Entro en la peluquería y pido, a las amigas, un ninguna y uno facial. Así lo llamamos formales, de entrada, pero pronto, cuando ya llevo la bata puesta, hablamos de bigotes, de “cejas de Macario” y de “cabello de Patrick Hernandez” (somos hijas de los ochenta). “Ties, es que quizás hoy, por lo que sé, que no es seguro, habrá una actividad...”
Una actividad, entre nosotros, en la jerga de nuestra isla desierta, puede ser una cita, un trabajo, una charla, la presentación de un libro (mio) o la graduación de una hija. Quiere decir que el activista debe ir “presentable”. Sin luto en las uñas (por el plantar), sin pelos en las cejas. El divertido secreto de la laca que esconda las raíces (no hechas) o un sujetador nuevo, sin dar, que compraremos en la tienda barata.
Explico el acto donde voy, y dónde podría pasar lo que podría pasar, pero claro que quizá no ocurra. Se ponen en el trabajo.

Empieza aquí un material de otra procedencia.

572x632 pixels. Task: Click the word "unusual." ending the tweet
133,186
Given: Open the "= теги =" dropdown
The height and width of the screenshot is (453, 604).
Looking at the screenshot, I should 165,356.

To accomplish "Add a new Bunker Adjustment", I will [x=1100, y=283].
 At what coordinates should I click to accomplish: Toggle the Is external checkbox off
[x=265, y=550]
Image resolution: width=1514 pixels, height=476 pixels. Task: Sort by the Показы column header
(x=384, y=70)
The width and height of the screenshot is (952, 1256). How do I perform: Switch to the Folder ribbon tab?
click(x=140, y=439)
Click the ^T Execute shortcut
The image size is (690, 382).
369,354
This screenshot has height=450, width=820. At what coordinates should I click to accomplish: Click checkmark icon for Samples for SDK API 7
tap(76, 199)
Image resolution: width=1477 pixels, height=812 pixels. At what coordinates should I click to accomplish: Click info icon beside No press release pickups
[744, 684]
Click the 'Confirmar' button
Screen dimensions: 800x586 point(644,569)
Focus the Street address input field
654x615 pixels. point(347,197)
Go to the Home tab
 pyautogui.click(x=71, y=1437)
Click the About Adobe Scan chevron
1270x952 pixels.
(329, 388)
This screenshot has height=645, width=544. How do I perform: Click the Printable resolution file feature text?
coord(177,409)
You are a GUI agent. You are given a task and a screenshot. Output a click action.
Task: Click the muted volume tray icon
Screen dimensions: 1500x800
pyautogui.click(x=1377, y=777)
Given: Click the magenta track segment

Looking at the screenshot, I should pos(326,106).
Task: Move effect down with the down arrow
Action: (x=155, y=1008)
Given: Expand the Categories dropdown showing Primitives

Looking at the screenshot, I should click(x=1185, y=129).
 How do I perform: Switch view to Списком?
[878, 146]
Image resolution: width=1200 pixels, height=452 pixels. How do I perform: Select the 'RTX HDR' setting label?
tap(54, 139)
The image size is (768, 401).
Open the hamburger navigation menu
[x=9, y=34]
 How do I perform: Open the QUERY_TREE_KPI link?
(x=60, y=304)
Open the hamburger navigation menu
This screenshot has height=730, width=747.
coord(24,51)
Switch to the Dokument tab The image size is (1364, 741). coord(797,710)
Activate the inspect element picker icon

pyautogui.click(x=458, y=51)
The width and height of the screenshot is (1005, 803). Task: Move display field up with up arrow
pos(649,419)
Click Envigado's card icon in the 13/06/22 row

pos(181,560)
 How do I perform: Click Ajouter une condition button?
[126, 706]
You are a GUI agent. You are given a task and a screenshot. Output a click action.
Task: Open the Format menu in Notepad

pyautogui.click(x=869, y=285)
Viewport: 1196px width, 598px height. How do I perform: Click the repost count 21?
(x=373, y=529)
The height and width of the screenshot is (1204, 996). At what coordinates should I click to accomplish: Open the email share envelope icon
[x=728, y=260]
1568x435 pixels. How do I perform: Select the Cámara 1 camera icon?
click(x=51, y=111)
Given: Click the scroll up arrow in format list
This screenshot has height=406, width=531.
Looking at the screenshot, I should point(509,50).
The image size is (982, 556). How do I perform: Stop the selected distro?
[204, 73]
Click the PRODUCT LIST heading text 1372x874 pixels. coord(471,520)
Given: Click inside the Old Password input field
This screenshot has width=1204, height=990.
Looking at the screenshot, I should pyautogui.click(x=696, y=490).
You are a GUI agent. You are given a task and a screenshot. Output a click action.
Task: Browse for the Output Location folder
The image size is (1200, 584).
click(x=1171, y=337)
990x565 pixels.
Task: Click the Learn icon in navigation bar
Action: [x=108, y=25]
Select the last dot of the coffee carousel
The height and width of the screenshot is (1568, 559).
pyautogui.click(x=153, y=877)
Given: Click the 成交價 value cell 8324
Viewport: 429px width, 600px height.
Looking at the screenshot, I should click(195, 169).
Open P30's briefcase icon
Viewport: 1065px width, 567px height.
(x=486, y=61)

Fuera pelos, bata hacia aquí, alegría, susurro, lavacabezas hacia allá. ¿Quieres wifi? ¿Un café? Nos igualamos todas, las de todos los oficios: la del cabello, la de los pelos, la de la caja, la del lavacabezas, la de los libros. Ahora somos una tribu que prepara la boda de una de ellas –hoy para ti, mañana para mí–. Rodéela, arrodillémosla, peinémosla. “Tienes que venir por la tarde, te pondré colorete, así no puedes ir, así no, de ninguna manera, te harán fotos y con el pelo que te hemos dejado, tan bien...”
Me voy a la guerra y en la caja, todas, con las batas de uniforme, me dicen adiós y me recuerdan que por la tarde puedo volver, si quiero “coloret”. Puestas en batería me llaman adiós. "Estás muy guapa!", me dice una de ellas. Le doy un beso. Quizás esta frase, hoy, no me la dirá nadie de mi “círculo” íntimo, nadie de casa, sólo ella. Rico, agradecida, como si me diera de menos.